Google Launches Gemini 3.1 Flash TTS in Preview


TL;DR

  • Launch: Google launched Gemini 3.1 Flash TTS in preview on April 15 with prompt-based control over speech delivery.
  • Controls: The docs show developers can steer pace, tone, accent, and multi-speaker scenes through structured prompts and audio tags.
  • Rollout: Availability spans Gemini API, AI Studio, Vertex AI, and Google Vids, with pricing and SynthID watermarking shaping early adoption.

Google launched Gemini 3.1 Flash TTS on April 15 as a preview speech model that turns text-to-speech into something closer to directed performance. Through the model ID gemini-3.1-flash-tts-preview, developers can shape delivery inside the Gemini API instead of treating synthetic speech as a plain readout layer.

More unusual is how much direction Google expects to live inside the prompt itself. Simon Willison calls the prompting guide “surprising, to say the least.” In Google’s launch post, audio tags for vocal style sit alongside the preview’s text input and audio output model.

Prompt Engineering Becomes Voice Direction

Inside the docs, the structured prompt format reads more like a production brief than a standard API call. Google asks for an audio profile, scene description, director’s notes, sample context, and transcript. The same guide also exposes style, accent, pace, and tone controls through natural-language prompting.

“This world-building context helps characters remain \”in-character\” and react to one another naturally across multiple turns.”

Gemini team, Google authors (via Google Blog)

Seen from a product perspective, the important shift is not merely that Google shipped another speech model. Outside coverage highlighted Gemini 3.1 Flash TTS’s director-level controls and format templates. Google, for its part, says creators can cast characters with Audio Profiles and Director’s Notes. Willison’s hands-on testing sharpened that point further: the UI for trying it out showed speaker labels, voice selection, script formatting, and WAV downloads, and he said changing the example from Brixton to Newcastle and Exeter altered the result.

Preview Rollout Comes With Pricing and Limits

Across Google’s developer surfaces, the rollout is broad for an early preview. Google’s launch covers Gemini API and Google AI Studio, along with Vertex AI and Google Vids, while the docs list 30 prebuilt voice options and direct users to AI Studio for testing.

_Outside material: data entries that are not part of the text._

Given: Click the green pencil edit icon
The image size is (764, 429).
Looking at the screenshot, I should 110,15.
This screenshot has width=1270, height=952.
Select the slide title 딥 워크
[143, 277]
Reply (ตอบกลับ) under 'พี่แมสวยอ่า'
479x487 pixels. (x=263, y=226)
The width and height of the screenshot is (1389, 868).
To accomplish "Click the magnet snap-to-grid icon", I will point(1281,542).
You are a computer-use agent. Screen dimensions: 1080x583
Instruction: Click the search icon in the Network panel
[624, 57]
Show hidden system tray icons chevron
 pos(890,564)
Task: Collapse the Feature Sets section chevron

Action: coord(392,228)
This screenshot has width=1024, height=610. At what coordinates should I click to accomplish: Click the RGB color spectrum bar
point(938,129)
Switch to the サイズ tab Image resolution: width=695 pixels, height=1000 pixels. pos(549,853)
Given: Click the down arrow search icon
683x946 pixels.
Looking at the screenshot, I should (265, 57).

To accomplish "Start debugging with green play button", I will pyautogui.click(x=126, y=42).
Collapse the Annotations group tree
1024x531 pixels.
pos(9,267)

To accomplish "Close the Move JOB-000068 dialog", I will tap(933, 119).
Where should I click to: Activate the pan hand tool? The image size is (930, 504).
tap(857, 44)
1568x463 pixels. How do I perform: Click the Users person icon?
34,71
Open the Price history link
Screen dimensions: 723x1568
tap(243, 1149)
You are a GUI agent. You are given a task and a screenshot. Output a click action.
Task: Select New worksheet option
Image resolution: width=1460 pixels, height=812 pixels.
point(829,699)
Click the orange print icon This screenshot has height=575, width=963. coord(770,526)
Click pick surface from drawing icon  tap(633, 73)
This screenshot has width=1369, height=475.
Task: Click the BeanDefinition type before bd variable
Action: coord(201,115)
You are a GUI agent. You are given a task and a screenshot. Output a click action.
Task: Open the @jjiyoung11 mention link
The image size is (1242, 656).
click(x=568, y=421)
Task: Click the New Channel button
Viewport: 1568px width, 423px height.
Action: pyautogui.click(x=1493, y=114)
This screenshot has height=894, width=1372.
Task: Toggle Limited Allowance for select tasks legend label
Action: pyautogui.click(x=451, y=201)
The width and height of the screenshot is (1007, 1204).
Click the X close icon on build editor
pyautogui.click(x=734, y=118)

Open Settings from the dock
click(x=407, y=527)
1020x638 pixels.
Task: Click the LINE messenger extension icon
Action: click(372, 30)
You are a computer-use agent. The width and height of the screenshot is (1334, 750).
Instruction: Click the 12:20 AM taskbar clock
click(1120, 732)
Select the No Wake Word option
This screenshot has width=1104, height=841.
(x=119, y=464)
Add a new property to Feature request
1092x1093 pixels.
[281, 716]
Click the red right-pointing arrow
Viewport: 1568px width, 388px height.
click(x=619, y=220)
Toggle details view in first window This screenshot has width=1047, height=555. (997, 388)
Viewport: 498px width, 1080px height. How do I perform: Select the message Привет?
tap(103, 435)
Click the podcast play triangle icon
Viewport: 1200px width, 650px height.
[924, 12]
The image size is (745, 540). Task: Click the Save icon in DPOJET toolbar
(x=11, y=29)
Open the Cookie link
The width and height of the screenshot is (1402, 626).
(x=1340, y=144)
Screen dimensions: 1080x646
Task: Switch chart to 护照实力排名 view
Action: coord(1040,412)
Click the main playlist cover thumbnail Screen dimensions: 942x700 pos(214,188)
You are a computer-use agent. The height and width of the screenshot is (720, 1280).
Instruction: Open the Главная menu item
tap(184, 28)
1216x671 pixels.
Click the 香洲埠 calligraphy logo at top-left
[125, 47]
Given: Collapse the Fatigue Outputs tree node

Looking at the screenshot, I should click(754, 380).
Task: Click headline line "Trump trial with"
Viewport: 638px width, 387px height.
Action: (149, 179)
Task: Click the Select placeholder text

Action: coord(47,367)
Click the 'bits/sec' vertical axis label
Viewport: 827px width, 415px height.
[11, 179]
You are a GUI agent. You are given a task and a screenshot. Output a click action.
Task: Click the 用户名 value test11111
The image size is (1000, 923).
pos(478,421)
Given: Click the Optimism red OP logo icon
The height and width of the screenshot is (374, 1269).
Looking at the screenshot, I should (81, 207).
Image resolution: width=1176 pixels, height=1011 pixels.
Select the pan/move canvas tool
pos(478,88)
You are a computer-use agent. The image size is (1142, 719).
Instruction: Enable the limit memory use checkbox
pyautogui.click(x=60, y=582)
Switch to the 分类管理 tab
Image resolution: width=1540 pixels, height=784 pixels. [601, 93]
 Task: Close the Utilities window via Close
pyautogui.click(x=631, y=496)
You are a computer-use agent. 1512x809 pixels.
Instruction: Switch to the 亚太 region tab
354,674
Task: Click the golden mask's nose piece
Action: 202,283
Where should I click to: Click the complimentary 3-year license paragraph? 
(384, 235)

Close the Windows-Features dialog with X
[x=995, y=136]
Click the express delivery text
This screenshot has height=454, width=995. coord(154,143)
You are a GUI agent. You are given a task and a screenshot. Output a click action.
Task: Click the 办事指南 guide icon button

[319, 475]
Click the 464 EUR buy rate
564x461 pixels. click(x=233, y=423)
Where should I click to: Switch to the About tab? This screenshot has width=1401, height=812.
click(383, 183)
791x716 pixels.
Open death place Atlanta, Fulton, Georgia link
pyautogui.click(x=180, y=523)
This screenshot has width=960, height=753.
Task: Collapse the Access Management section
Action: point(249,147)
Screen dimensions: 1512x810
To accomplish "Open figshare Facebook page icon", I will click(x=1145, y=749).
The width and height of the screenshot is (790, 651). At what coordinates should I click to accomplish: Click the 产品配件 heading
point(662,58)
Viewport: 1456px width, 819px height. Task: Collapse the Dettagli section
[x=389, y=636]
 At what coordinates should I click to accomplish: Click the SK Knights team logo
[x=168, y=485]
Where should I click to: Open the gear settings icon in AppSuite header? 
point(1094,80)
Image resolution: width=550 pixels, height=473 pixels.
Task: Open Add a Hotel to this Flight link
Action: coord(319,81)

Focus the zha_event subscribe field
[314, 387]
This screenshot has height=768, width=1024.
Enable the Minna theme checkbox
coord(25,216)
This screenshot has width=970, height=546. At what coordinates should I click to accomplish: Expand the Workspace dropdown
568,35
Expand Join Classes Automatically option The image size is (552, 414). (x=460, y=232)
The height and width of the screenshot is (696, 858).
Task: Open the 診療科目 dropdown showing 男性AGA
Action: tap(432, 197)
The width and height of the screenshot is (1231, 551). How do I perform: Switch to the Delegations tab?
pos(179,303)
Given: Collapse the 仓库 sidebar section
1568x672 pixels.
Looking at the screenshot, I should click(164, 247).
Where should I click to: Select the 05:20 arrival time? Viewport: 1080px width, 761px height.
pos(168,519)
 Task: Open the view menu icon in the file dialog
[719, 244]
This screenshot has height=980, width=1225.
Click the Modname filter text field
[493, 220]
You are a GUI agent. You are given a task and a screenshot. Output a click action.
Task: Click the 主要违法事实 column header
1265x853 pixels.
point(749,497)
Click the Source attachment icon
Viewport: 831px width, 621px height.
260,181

That scope makes the release more than a narrow demo feature.

For developers weighing whether to try it now, the practical constraints matter as much as the pitch. According to the docs, Gemini text-to-speech (TTS) is in Preview, and the model is framed around exact text recitation rather than the Live API’s open-ended conversational audio. The service includes a free tier, with $1 per million text-input tokens and $20 per million audio-output tokens on the paid tier.